Die Grünen sind sich ihrer Spitzenkandidatin Mona Neubaur zufolge ihrer Verantwortung bewusst und auch bereit für „Konstellationen, wo es weite Wege zu gehen gäbe”. Gleichzeitig betonte Neubaur: „Für uns gibt es auch mit diesem Wahlergebnis keine Automatismen und keine Ausschlüsse von Koalitionen unter demokratischen Parteien.”
FDP-Spitzenkandidat Joachim Stamp prognostizierte: „Wir werden jetzt in Nordrhein-Westfalen eine schwarz-grüne Koalition bekommen. Es ist klar erkennbar, dass die CDU bereit sein wird, auch für die Wahl des Ministerpräsidenten viele Inhalte zu opfern.”
SPD hofft weiter auf Ampel-Regierung
SPD-Spitzenkandidat Thomas Kutschaty gab trotz der Wahlpleite die Hoffnung auf eine Ampel-Regierung unter seiner Führung noch nicht auf. Das „Erstvorschlagsrecht” für Koalitionsgespräche liege zwar beim Wahlgewinner. „Aber auch wir stehen bereit, auch wir bieten den Grünen und FDP Gespräche an, um über eine Regierung zu reden.”
Unterstützung erhielt Kutschaty vom Bundeskanzler. Die SPD habe es zwar nicht geschafft, von Platz zwei auf Platz eins zu kommen und Wüst vom Wahlergebnis her unmittelbar abzulösen, sagte Scholz dem Sender RTL. Aber: Jetzt werde noch mal geschaut, welche Möglichkeiten zur Regierungsbildung es gebe. „Das ist ja auch der Fall: Die Parteien, die in Berlin, hier in Deutschland die Bundesregierung stellen, haben eine Mehrheit im Landtag. Vielleicht ergibt sich daraus ja auch was.”

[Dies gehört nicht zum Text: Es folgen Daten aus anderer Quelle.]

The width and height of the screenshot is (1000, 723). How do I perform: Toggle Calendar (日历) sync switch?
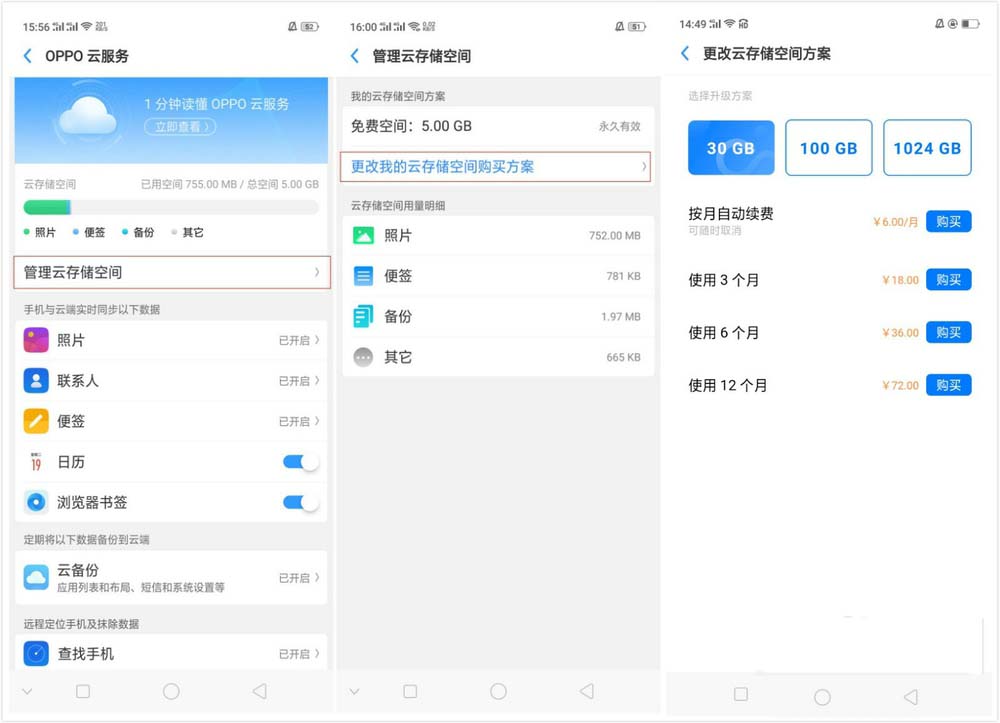coord(300,461)
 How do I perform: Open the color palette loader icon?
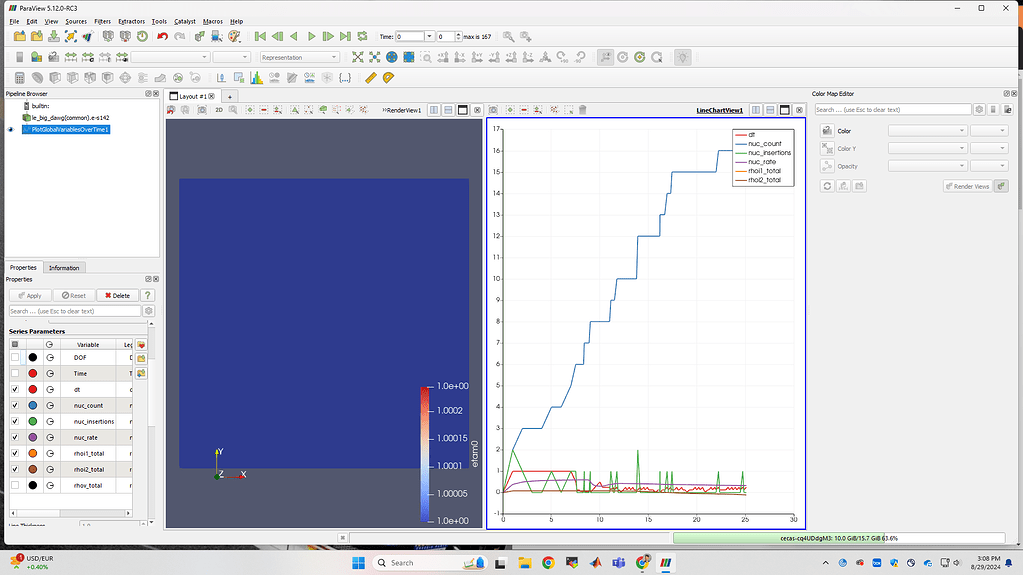pyautogui.click(x=234, y=36)
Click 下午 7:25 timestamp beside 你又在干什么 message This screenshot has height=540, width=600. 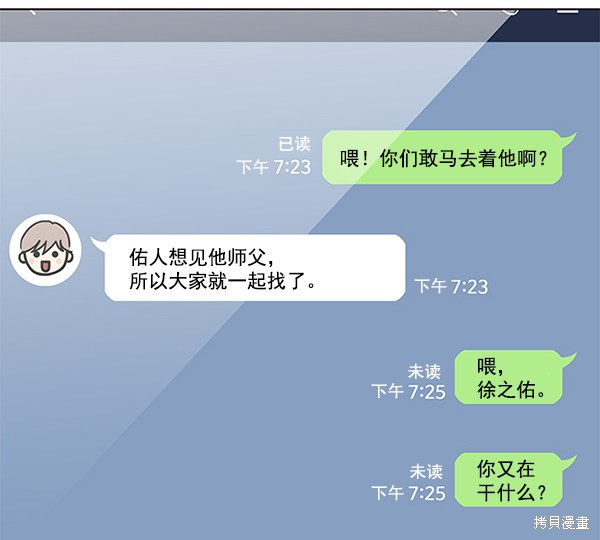409,493
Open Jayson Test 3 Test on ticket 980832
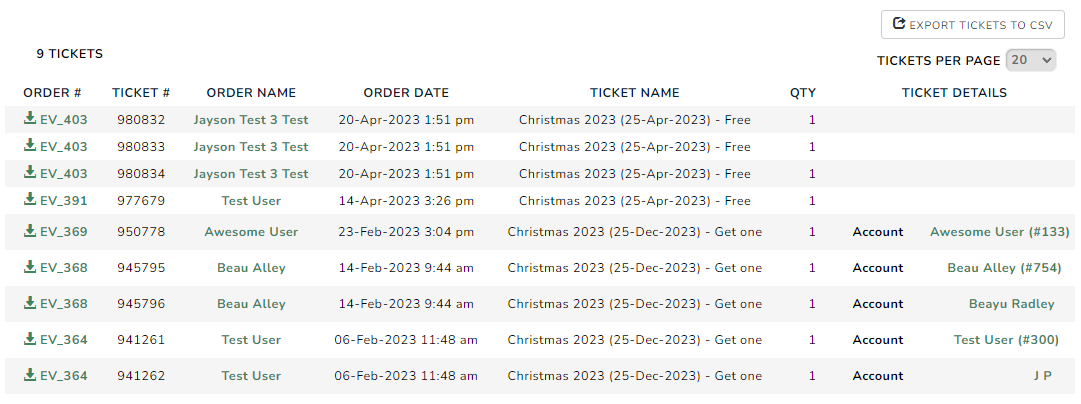1081x404 pixels. pos(251,120)
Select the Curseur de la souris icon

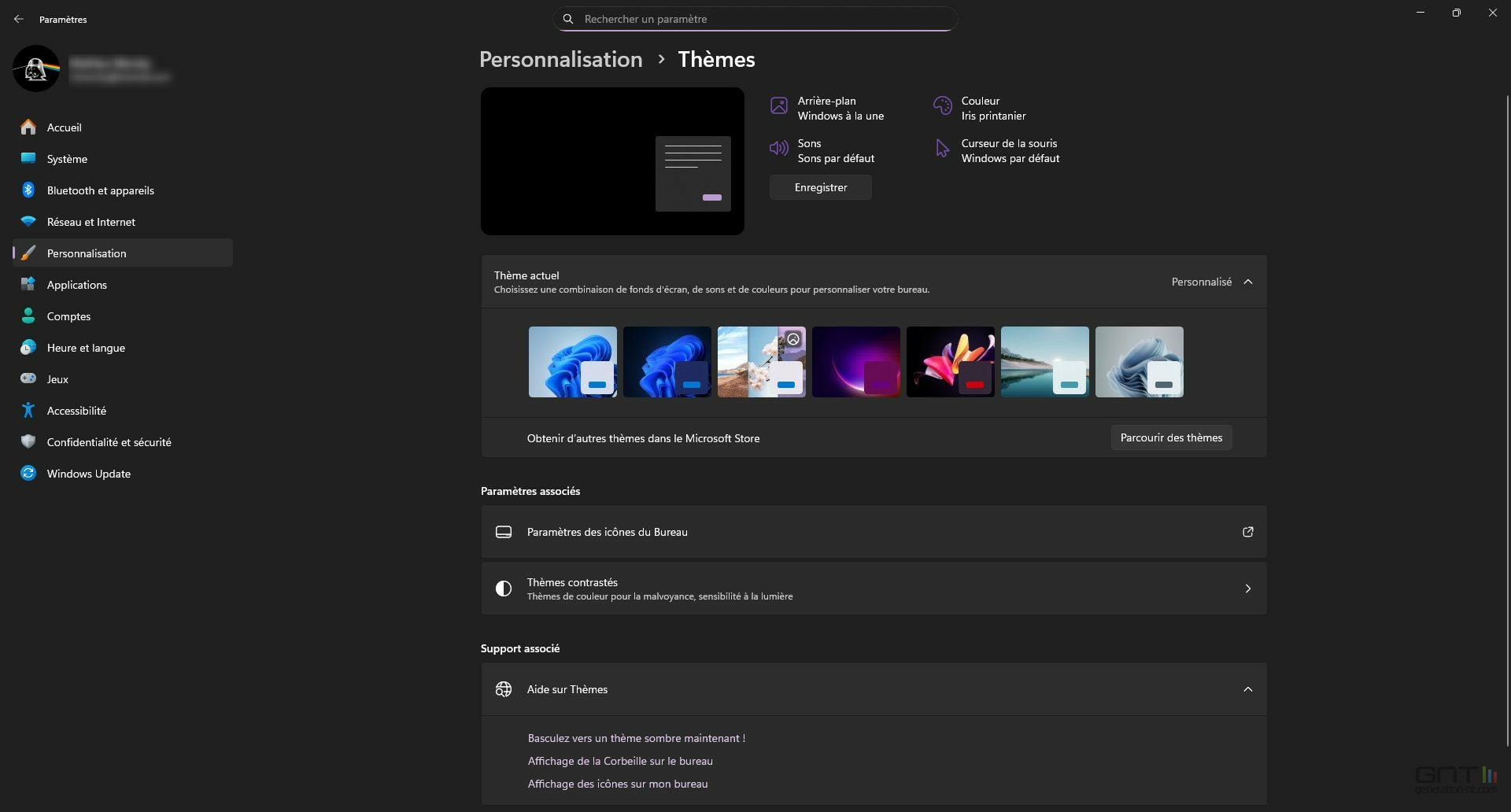point(942,149)
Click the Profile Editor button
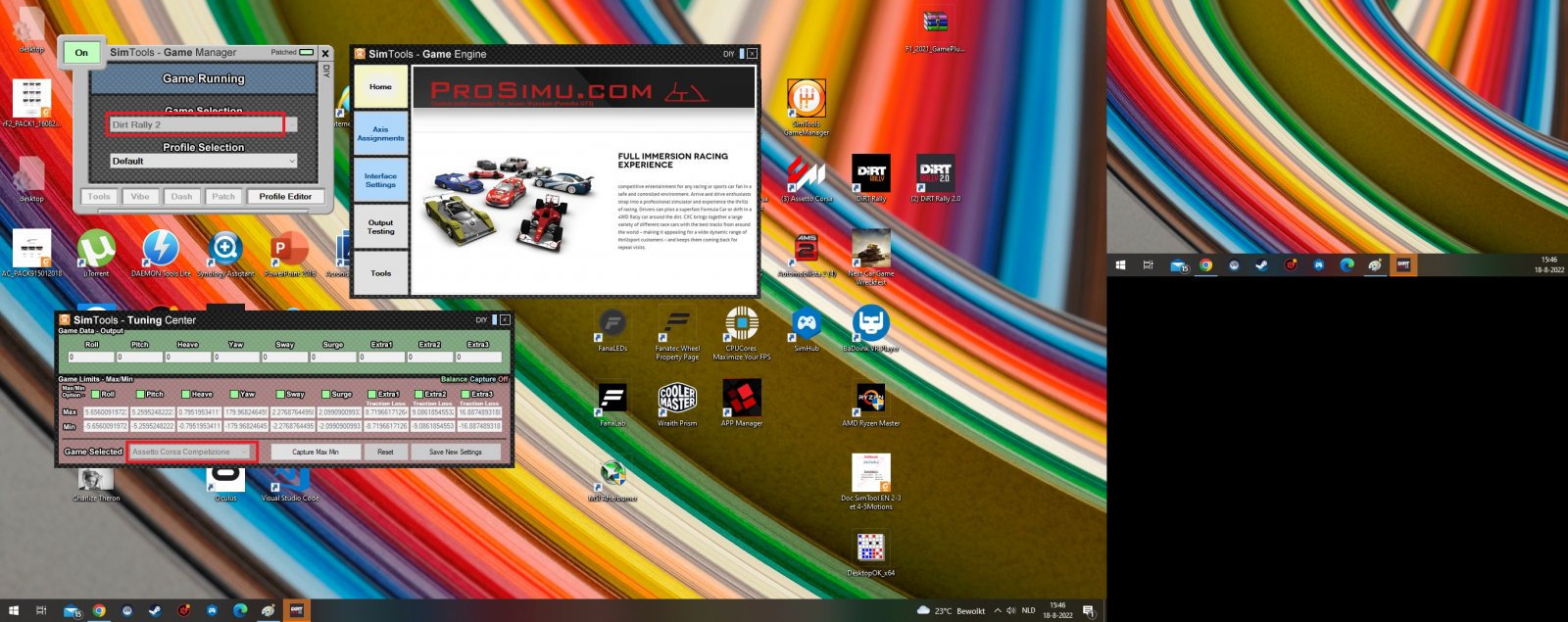 pyautogui.click(x=285, y=197)
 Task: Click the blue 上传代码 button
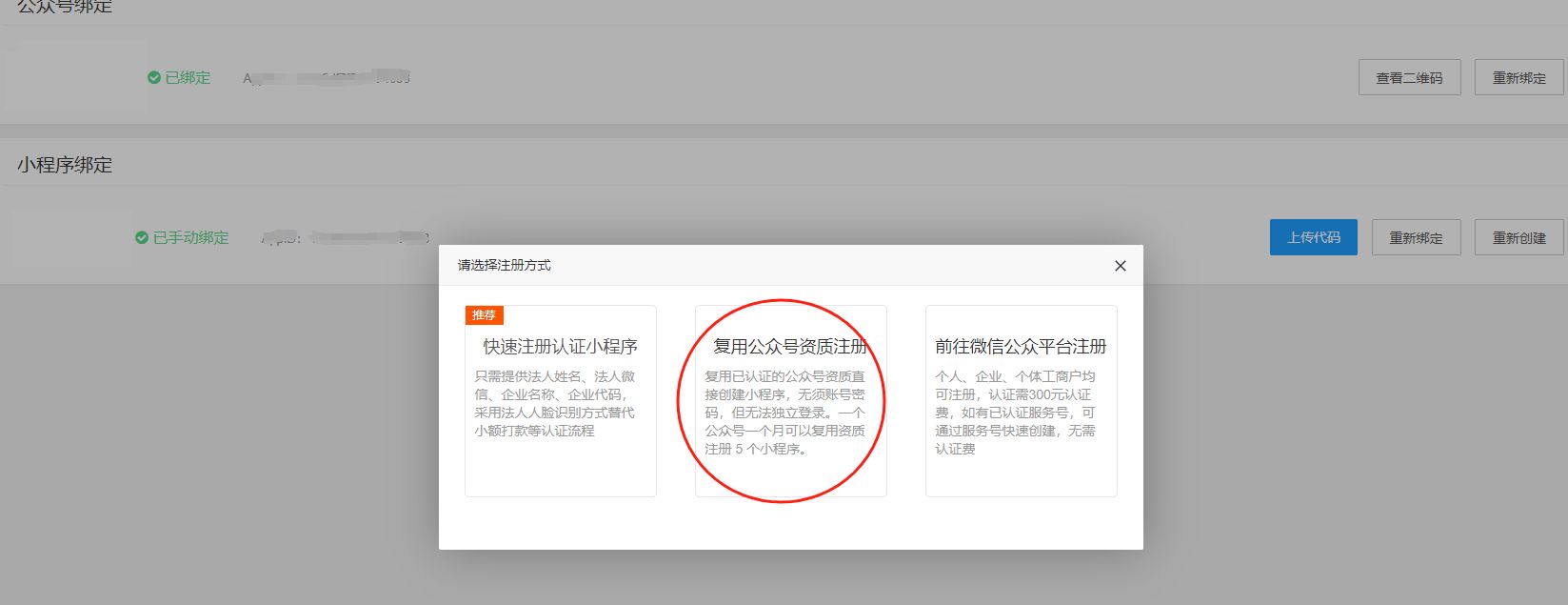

In der AfD wächst der Druck auf Parteichef Tino Chrupalla. Vorstandsmitglied Joana Cotar sprach sich dagegen aus, dass er im Juni noch einmal für den Posten antritt. „Mit Tino Chrupalla endete die Erfolgsgeschichte der AfD. Er bildet weder die gesamte Partei ab noch überzeugt er bei den Wählern. Darum darf er als Bundessprecher nicht noch einmal antreten”, sagte Cotar.
Bei der Linken hält die Vorsitzende Janine Wissler trotz des dritten Wahldebakels in diesem Jahr einen Neuanfang für möglich. Die Krise der Partei sei existenzbedrohend, sagte sie. Aber: „Wir haben es selber in der Hand, uns jetzt auch aus dieser Situation zu befreien.”